* _Trecho selecionado_:
++++++++

MJ – Hoje não dá para separar mais as histórias. Os países estão todos muito interligados. Para o Brasil, um termo que todo mundo tem usado, a “tempestade perfeita”, cabe bem para os dias de hoje. Neste ano, tivemos várias coisas convergindo, simultaneamente, para uma piora de cenário para mercados emergentes. Tem-se uma situação muito ruim na China, que é o principal motor de crescimento global e está crescendo bem abaixo das taxas dos últimos anos. Isso levou a uma desaceleração da economia global, e, consequentemente, queda expressiva no preço das commodities. A saída, obviamente, acaba sendo a desvalorização da moeda para ganhar competitividade. Ainda no cenário externo, temos o Federal Reserve, que, depois de seis anos com a taxa de juros a quase zero, vai voltar a elevá-la. Essa é outra pressão para a alta do dólar contra o real.

Continua depois da publicidade

IM – Qual é a expectativa dos senhores para o início desse processo nos EUA?
MJ – A gente está bem dividido entre setembro e dezembro, mas achamos que essa diferença não é tão importante. O que importa mesmo é o tamanho e a velocidade do ciclo. O mais provável ainda é que o Fed aumente os juros em setembro, mas acreditamos que, mesmo que isso ocorra, o processo será bem mais suave e menos agressivo. Pelo cenário de inflação muito baixa ainda no mundo, cremos que eles terão de começar bem devagar.

IM – Voltando para o Brasil…
Todo esse cenário coloca pressão no Brasil. O país vem com uma inflação mais alta em cima de preços administrados e alimentos. O câmbio não ajuda e acaba pressionando mais ainda. Já tínhamos um ambiente bem difícil. Para piorar, estamos em uma fase muito ruim de organização política no país. Estamos vivendo um momento de fragilidade. Um país que já estava sofrendo com todo aquele cenário externo adverso e ainda com o sistema político frágil, ameaças de impeachment, medidas importantes em dificuldades para passar no Congresso, governo sem apoio, agências de rating dando downgrade acaba assustando e afastando os investidores. É ruim para a bolsa, para o câmbio e também para o mercado de juros, que tem que espelhar toda essa piora.

++++++++

* _Material fornecido_:
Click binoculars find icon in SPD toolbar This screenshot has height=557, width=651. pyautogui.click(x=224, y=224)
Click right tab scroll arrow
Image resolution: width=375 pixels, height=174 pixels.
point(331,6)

++++++++

* _Tarefas_:
1. Responda com base na entrevista sobre o cenário econômico:
(a) Qual país é apontado como o principal motor de crescimento global?
(b) Por quantos anos o Federal Reserve manteve a taxa de juros quase a zero?
(c) Entre quais meses está dividida a expectativa para o início da alta de juros nos EUA?
2. Dê continuidade à entrevista sobre o cenário econômico a partir do ponto em que ela termina.

* _Respostas por tarefa_:
1.
(a) A China.
(b) Por seis anos.
(c) Entre setembro e dezembro.

2.
É uma crise muito difícil para o Brasil. Acho que estamos no meio dela. O câmbio já fez uma importante correção. Em nossa visão, esse câmbio de R$ 3,50 já fez um ajuste relevante, pensando em níveis de ajuste de conta corrente e balanço de pagamentos. Daqui para frente, só enxergamos uma piora se a situação política continuar se deteriorando. Precisaríamos ter novos fatos para isso. Mas temos a Operação Lava Jato, que, a cada semana, traz uma novidade…

Continua depois da publicidade

Temos que esperar, nos próximos dois meses, a definição do rumo que vamos tomar: se vamos mesmo caminhar para impeachment – cenário mais difícil – ou se vai haver um pacto de governabilidade que culmine em novas propostas e uma agenda mínima. Têm-se diversos cenários possíveis, mas ainda não dá para ver com nenhuma clareza para que lado estamos indo. Se for para fazer alguma aposta, acho que ainda há espaço para piorar mais um pouco antes de melhorar. Até acertarmos em tudo e o Congresso fazer algum tipo de acordo com o governo, ainda tem espaço para um pouco mais de ruído político pelo caminho. O bom agora é ficar com posições mais leves e esperar uma clareza política mais evidente para tentar voltar a ter risco no portfólio.

IM – Esse espaço para piorar seria apenas pela política, e não também pela economia?
MJ – Na economia, já está bem mapeado como vai ser esse ano e, possivelmente, o ano que vem. Para 2015, estamos falando em um PIB em torno de -2% ou até algo pior, pelos números que têm saído do segundo trimestre. Para o ano que vem, estamos caminhando para outro PIB negativo – talvez entre 0% e -1%. Portanto, a parte econômica, por pior que esteja, dá para se ter um mapeamento e tomar as decisões. Já na política, o problema é que não dá para fazer muitas previsões. É muito difícil operar essa parte, porque pode mudar a qualquer momento. Acredito que, se vier uma piora adicional, ela virá pelo lado político.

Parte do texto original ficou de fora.